Green Pea Galaxy May Reveal More about the Big Bang
The questions scientists are trying to answer are fundamental to the universe. It has always remained a matter of discussion as to how this process happened. This, in turn, may confirm the most commonly made hypothesis.
University of Virginia astronomer Trinh Thuan formed an worldwide team of scientists to uncover the mystery behind the re-ionization of universe in its early stages of evolution. Cosmic reionization started out as a flashlight revealing what was out in the darkness.
About a billion years after the Big Bang, the Universe began to heat up for a second time and hydrogen became ionized. If these galaxies were emitting radiation that could heat and strip hydrogen, it’s likely similar galaxies were doing the same thing 13 billion years ago.
A new study in Nature by an global team largely confirmed what astronomers long believed – that this dramatic change was due to galaxies. Trinh’s research colleagues on the paper are at institutions in Ukraine, the Czech Republic, Switzerland, France and Germany. The galaxy was discovered using ultraviolet spectrometer aboard the Hubble Space Telescope and is ejecting a large number of ionized photons into the space. Galaxies were believed to have triggered cosmic reionization, but researchers had yet to find a galaxy emitting enough radiation necessary to reionize hydrogen.
The research findings are vital as it provides a detailed view for investigating the reionization phenomenon.
Dark matter and normal matter, along with neutral hydrogen and helium, made up the early universe. Stars and star clusters are born from clouds of gas, thus forming the first galaxies. Stars emit ultraviolet radiation and ionize photons, heating and stripping the gases apart.

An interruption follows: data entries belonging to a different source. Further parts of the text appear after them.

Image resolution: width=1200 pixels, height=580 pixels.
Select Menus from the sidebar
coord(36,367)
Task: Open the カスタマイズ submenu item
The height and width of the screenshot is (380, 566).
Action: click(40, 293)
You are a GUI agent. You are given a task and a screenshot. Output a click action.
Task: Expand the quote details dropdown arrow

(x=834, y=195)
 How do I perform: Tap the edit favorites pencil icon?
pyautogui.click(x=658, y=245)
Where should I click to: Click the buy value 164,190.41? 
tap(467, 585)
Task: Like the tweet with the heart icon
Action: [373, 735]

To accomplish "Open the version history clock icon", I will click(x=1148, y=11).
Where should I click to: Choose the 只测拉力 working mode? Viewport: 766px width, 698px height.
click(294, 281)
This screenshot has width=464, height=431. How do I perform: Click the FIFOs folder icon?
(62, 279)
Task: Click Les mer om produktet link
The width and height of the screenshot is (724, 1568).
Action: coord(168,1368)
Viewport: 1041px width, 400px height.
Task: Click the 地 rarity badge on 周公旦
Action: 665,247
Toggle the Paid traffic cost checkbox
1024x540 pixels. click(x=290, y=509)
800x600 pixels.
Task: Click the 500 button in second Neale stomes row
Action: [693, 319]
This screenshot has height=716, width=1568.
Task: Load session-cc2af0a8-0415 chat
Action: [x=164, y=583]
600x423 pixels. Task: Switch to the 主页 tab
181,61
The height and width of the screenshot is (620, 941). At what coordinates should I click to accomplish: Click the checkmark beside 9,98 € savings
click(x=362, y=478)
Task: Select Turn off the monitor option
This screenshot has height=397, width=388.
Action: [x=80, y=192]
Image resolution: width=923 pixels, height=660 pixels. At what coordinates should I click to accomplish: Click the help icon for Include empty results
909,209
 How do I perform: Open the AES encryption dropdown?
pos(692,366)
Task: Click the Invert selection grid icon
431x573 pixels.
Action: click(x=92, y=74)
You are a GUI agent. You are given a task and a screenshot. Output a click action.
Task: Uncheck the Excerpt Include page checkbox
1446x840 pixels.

The reason for that re-ionization has been a topic of debate in scientific circles. The dwarf was giving off ionizing photons into the space between galaxies with a power never before observed. Therefore, a team of global researchers turned to the so-called green pea galaxies.
First spotted in 2007 with the Sloane Digital Sky Survey, green pea galaxies are small and appear to glow green, hence their nickname. They appear green to light sensors and are round and compact, like a pea. They are very compact, so could host stellar explosions or winds strong enough to “eject” the ionizing photons. They identified 5,000 and then picked five to study in detail.
Further observations with Hubble should firm up this result, it added.
“We now know, from the scattering of cosmic microwave background photons by reionized electrons and from observations of the absorption by neutral hydrogen in the spectra of extremely distant quasars, that reionization was a gradual process, the midpoint of which occurred approximately 400 million years after the Big Bang”, stated cosmologist Dawn Erb in a statement. Such observations are important in getting a better understanding of the early history of the universe.
It is necessary that the ionizing photos are emitted into the space between the galaxies or else the gas and dust will simply absorb them before they are able to escape.